__Task statement__. If a line in the data below holds the word "computer", copy it.

__Data in this exercise__.
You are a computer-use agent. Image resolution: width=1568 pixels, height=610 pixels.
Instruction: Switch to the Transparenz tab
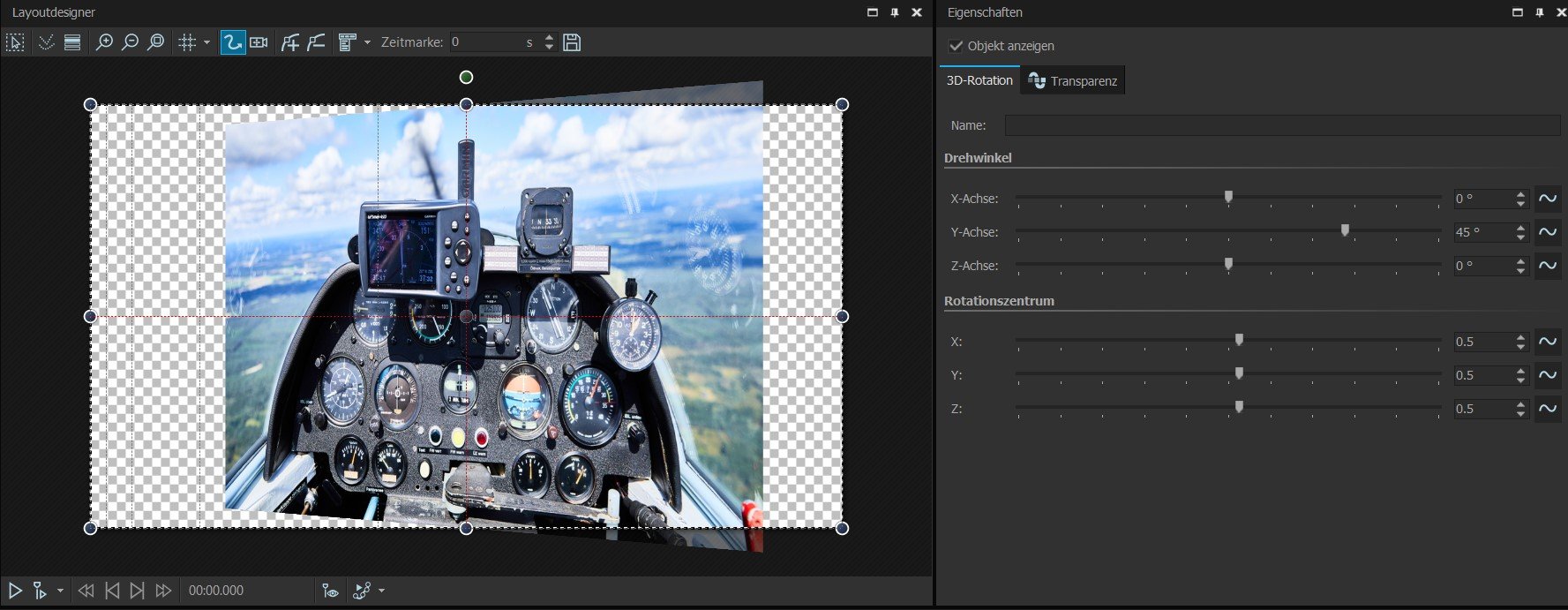(1073, 81)
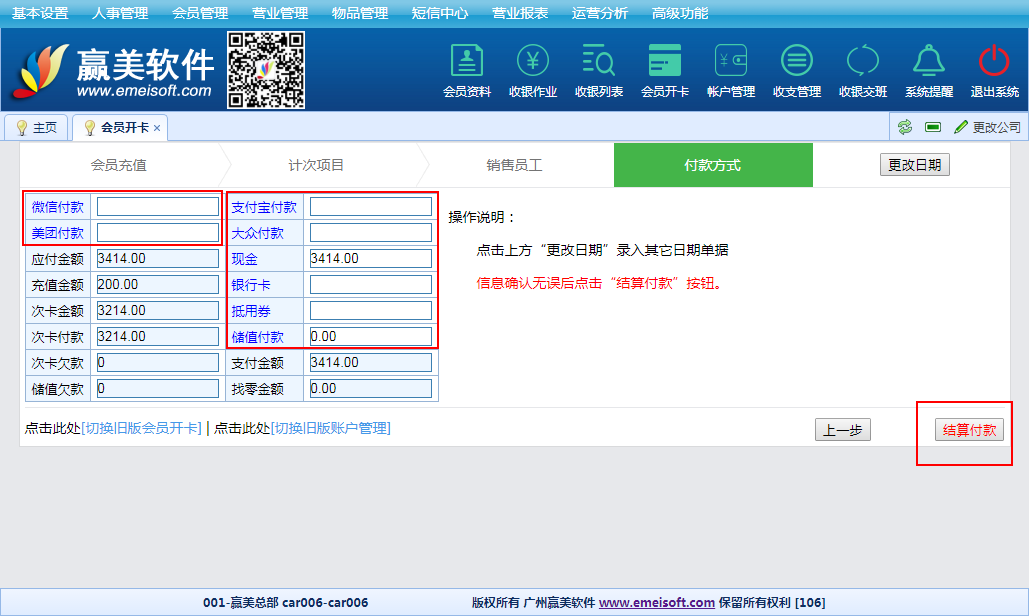Open the 会员资料 member info icon
This screenshot has width=1029, height=616.
point(466,62)
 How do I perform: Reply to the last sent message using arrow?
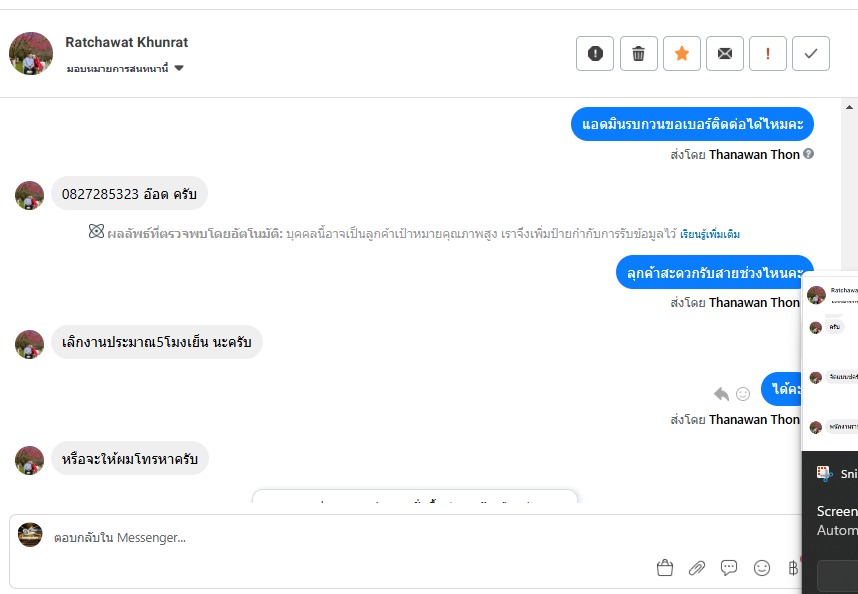point(721,393)
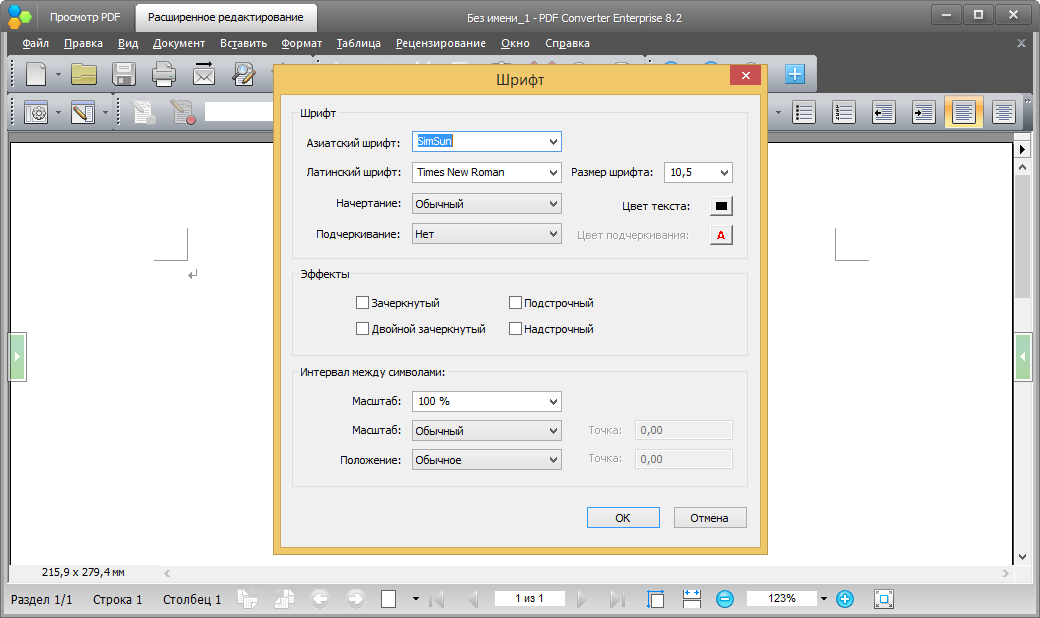Click the fit-width icon in the status bar
The width and height of the screenshot is (1040, 618).
pos(692,599)
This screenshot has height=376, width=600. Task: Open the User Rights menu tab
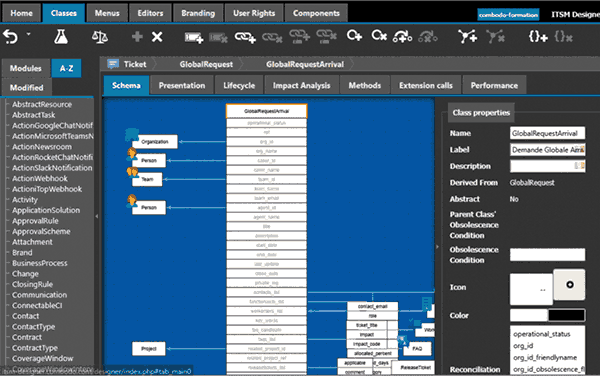[x=254, y=13]
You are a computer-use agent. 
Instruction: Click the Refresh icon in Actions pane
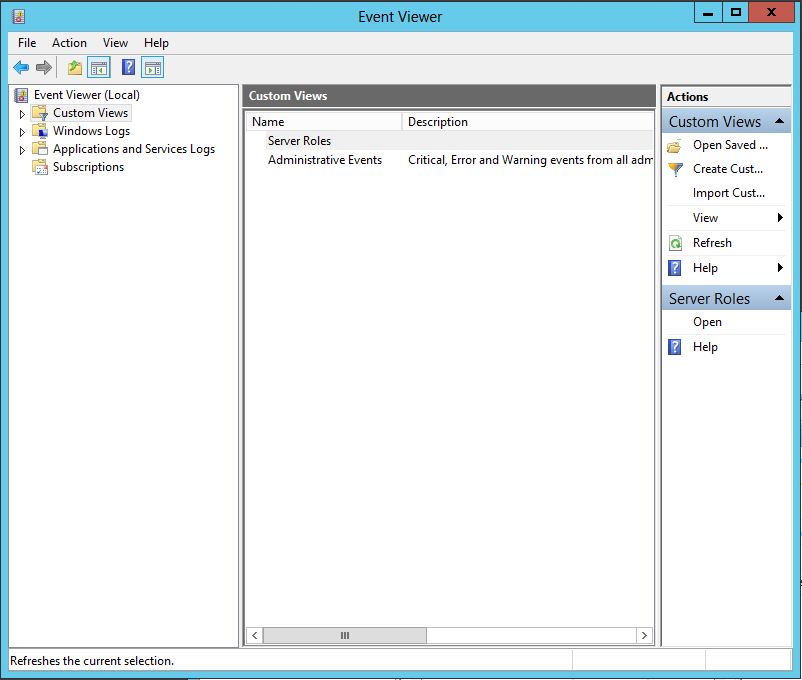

__Exercise result__.
You are a computer-use agent. Image resolution: width=1568 pixels, height=610 pixels.
You are a computer-use agent. 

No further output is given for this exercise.